Pat the chicken pieces dry with paper towels. Season evenly on all sides with the kosher salt and black pepper.
Heat the olive oil in a large Dutch oven or heavy-bottomed pot over medium-high heat.
Place the chicken pieces in the pot skin-side down. Sear for 5 to 7 minutes until crisp and golden brown, then flip and brown the other side for 3 to 4 minutes. Remove the chicken to a plate and set aside.
Add the diced onion, carrots, bell peppers, and sliced mushrooms to the same pot. Sauté for 5 to 7 minutes until the vegetables have softened.
Stir in the minced garlic and cook for 1 minute until fragrant.
Pour in the wine to deglaze the pot, scraping up any browned bits from the bottom with a wooden spoon. Allow the wine to simmer and reduce by half, about 2 minutes.
Add the diced tomatoes with their juices and the kalamata olives. Stir well to combine the vegetable sauce.
Return the browned chicken pieces to the pot, nestling them gently into the sauce.

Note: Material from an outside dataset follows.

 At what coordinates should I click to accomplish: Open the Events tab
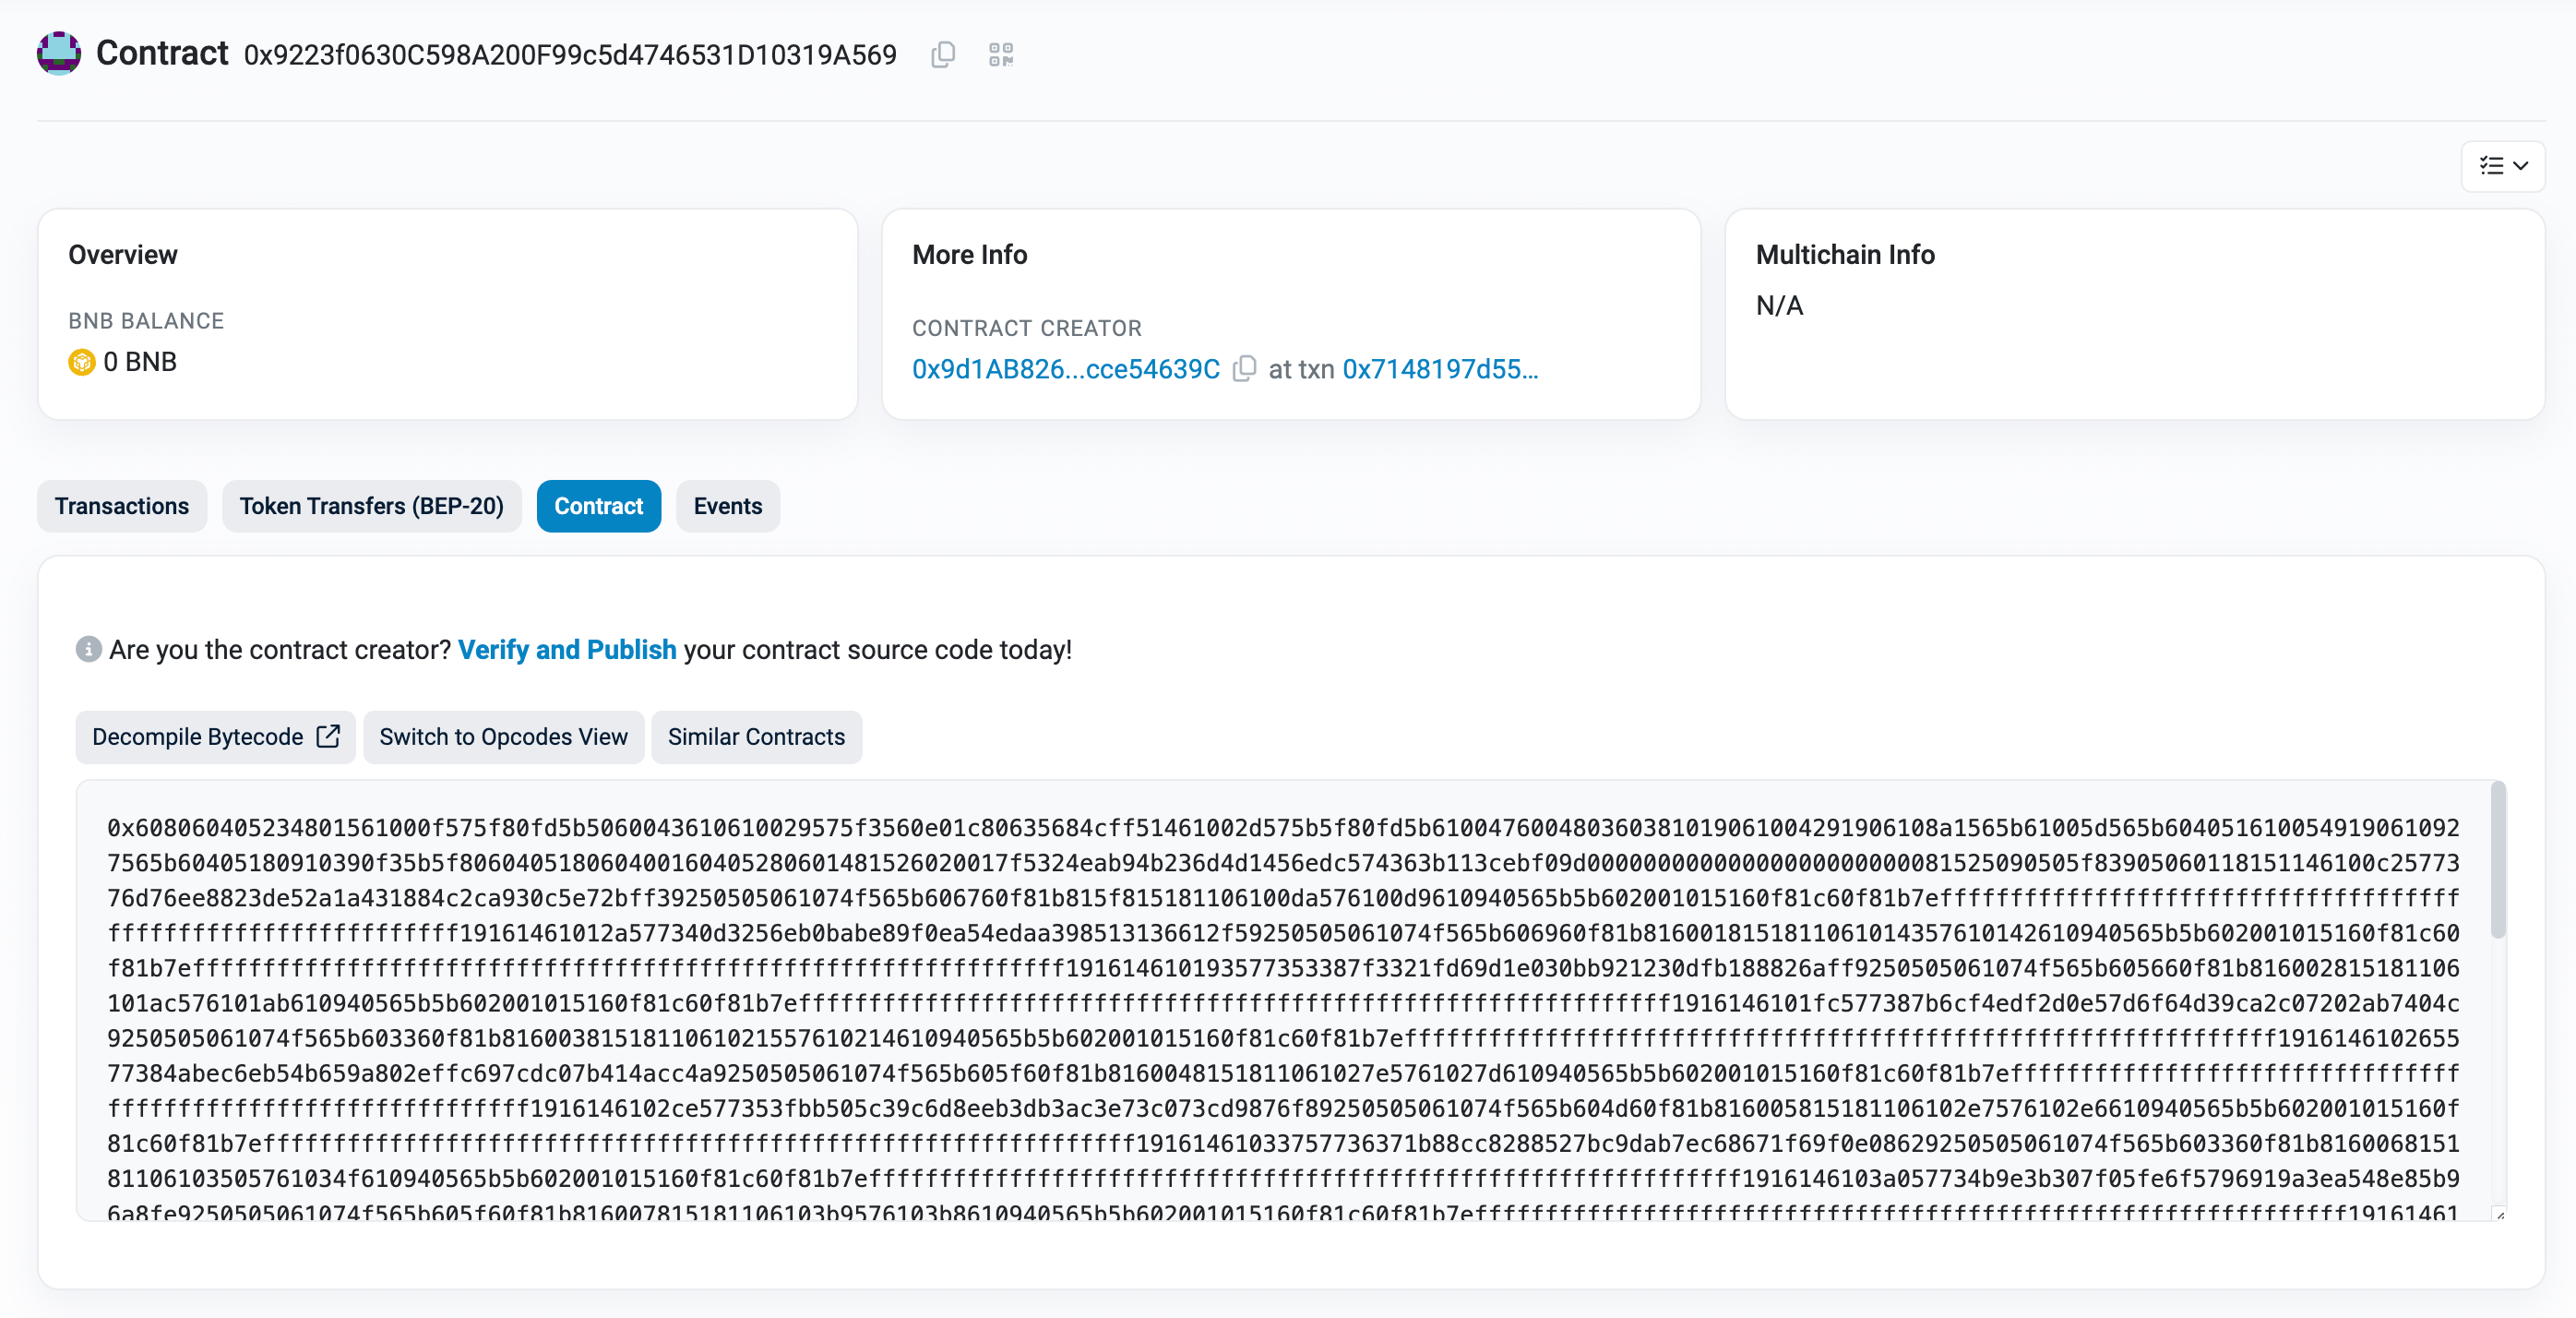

Bring the mixture to a gentle simmer, cover the pot, and reduce the heat to low. Braise for 35 to 40 minutes, or until the chicken is tender and cooked through (reaching an internal temperature of 165°F).
Remove the pot from the heat. Stir in the chopped fresh basil and fresh parsley. Serve hot over pasta, creamy polenta, or alongside crusty bread.